“C’è proprio da sorridere ripensando alle invettive rivolte a Berlusconi, accusato di essere un imbonitore delle masse e un venditore di fumo. Renzi da questo punto di vista è impareggiabile. Aveva promesso la riforma elettorale entro il 25 maggio (una data a caso), e il progetto (se così può chiamarsi) giace su un binario morto al Senato. Aveva replicato all’iniziativa presidenzialista del presidente Berlusconi dicendo che si sarebbe fatta dopo la riforma del Senato e il governo in Commissione, per bocca della ministra Boschi, ha dato invece parere contrario a questa soluzione”. Così Renato Brunetta, capogruppo di Forza Italia alla Camera dei deputati, in un intervento su “Il Foglio”.
“Il presidente del Consiglio si vanta di aver stracciato gli oppositori del cambiamento e aver incassato una prima approvazione della riforma costituzionale in Commissione, mentre la verità è che dalla Commissione è uscito un voto indecifrabile e contraddittorio. Minimizzare quanto accaduto in Commissione Affari costituzionali del Senato non è furbizia politica: è incosciente autolesionismo. Così Renzi va a sbattere e l’Italia con lui”.
“La verità, a voler essere generosi, è che dalla Commissione non è uscito nulla, o meglio tutto e il suo contrario; Renzi sulle riforme, senza Forza Italia, non va da nessuna parte e, nel merito, il quadro riformatore che viene fuori da questi goffi tentativi è, come ha ricordato il presidente Berlusconi sul ‘Corriere della Sera’, con linguaggio più elegante del mio, una mappazza indigeribile”.
“Non ci porta da nessuna parte questo riformismo random, erratico, ‘a trazione periferica’, privo di una strategia di insieme e che, come ha ricordato persino Scalfari, trascura di considerare il dosaggio di pesi e contrappesi che solo una riforma complessiva della parte II, magari con una Costituente, potrebbe realizzare”.
“E passiamo all’altra nota dolente: l’Italicum. Come può una forza politica che vuole dirsi ‘riformatrice’ affrontare il tema della legge elettorale in questo modo? Con un sistema elettorale vigente incostituzionale, e una proposta di legge approvata da un ramo del Parlamento ma insabbiata al Senato, ostaggio di un fuoco incrociato tra piccoli partiti e correnti del Partito democratico che compongono la pasticciata maggioranza di governo?”.

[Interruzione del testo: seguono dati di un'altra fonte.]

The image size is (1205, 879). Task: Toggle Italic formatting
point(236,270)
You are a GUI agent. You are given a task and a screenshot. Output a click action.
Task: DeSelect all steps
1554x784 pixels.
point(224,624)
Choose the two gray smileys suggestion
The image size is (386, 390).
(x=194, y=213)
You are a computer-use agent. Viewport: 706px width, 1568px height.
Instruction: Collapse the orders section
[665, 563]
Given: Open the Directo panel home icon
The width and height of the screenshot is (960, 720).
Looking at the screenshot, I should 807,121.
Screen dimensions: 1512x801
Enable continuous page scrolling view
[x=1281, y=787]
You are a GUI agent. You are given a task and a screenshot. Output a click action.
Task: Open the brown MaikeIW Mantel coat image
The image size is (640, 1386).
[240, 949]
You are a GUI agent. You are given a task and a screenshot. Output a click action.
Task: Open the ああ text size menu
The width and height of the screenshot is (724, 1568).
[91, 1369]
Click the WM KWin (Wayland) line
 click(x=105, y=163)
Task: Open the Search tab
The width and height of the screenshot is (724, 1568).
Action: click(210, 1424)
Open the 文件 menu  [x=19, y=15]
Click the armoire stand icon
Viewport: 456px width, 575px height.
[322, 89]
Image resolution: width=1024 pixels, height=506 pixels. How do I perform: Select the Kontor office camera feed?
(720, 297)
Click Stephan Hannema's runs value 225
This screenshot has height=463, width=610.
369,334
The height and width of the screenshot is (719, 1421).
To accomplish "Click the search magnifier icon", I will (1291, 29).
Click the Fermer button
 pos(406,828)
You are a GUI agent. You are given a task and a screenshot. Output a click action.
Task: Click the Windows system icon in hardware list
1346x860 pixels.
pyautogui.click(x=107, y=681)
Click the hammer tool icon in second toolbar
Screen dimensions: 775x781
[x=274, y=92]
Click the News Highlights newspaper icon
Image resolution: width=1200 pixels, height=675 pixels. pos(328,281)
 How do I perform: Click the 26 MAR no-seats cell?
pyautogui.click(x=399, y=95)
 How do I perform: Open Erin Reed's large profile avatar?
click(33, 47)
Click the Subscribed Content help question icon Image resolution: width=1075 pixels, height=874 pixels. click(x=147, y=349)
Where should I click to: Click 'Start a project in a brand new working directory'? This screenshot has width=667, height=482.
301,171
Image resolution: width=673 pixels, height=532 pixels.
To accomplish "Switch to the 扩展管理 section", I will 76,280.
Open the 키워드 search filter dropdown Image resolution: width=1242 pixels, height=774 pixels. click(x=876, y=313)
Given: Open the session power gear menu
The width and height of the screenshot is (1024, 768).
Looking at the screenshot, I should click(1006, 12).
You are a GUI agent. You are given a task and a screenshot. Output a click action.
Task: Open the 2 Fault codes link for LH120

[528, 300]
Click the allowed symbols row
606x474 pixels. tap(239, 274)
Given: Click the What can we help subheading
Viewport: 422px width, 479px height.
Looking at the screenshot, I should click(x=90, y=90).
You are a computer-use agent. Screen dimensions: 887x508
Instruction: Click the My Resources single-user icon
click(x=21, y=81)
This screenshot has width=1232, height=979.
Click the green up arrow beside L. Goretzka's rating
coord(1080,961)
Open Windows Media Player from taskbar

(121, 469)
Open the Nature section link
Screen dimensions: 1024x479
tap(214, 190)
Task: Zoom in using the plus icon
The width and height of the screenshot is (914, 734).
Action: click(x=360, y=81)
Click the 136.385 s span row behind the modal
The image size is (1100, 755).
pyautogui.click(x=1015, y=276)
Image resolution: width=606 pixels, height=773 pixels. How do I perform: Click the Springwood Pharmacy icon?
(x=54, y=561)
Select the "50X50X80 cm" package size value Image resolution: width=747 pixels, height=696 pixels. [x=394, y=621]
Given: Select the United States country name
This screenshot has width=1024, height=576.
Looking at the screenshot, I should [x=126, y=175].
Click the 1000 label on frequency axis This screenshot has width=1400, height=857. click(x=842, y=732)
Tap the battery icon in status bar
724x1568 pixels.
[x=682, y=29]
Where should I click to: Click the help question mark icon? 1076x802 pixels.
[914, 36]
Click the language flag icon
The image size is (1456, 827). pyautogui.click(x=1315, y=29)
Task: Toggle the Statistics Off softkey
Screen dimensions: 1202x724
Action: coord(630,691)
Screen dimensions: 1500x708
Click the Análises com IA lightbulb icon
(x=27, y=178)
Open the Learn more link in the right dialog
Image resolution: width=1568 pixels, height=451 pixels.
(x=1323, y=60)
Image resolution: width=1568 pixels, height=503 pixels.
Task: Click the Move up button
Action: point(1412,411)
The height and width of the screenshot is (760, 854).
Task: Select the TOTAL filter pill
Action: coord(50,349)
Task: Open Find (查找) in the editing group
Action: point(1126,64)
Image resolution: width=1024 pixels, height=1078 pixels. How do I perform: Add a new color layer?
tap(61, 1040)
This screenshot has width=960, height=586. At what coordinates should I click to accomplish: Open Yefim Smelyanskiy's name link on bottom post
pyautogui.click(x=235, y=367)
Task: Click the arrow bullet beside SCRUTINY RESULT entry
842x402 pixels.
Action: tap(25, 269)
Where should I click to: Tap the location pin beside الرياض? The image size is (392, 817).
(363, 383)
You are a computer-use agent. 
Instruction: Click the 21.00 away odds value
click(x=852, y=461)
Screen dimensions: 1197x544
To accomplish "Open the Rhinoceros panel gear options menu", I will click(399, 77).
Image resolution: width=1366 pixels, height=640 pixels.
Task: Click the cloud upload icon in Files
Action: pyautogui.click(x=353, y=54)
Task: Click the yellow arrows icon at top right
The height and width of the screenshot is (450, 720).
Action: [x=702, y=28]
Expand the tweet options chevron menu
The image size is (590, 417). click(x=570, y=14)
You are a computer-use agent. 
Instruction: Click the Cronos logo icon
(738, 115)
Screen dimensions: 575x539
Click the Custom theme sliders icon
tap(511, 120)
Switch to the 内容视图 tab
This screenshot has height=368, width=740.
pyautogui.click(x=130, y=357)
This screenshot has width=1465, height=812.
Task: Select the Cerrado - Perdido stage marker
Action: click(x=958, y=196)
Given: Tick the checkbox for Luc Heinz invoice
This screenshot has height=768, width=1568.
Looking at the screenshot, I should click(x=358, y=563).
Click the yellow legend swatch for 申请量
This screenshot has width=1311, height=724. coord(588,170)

“Allora la domanda è: Renzi c’è o ci fa? Perché se c’è bisogna preoccuparsi per l’Italia e cercare di correre ai ripari il prima possibile. Se ci fa, bisogna che si renda conto che così né lui, né l’Italia va da nessuna parte. Se le riforme le vogliamo fare davvero (come Berlusconi fece nel 2005), e non vendere fumo agli Italiani, c’è bisogno di mettere da parte la doppiezza, smetterla con vizi privati e pubbliche virtù, e sottoscrivere un patto vero in cui, tra avversari, ci si riconosce come attori di pari dignità nel riscrivere una parte importante della nostra Carta”, conclude Brunetta.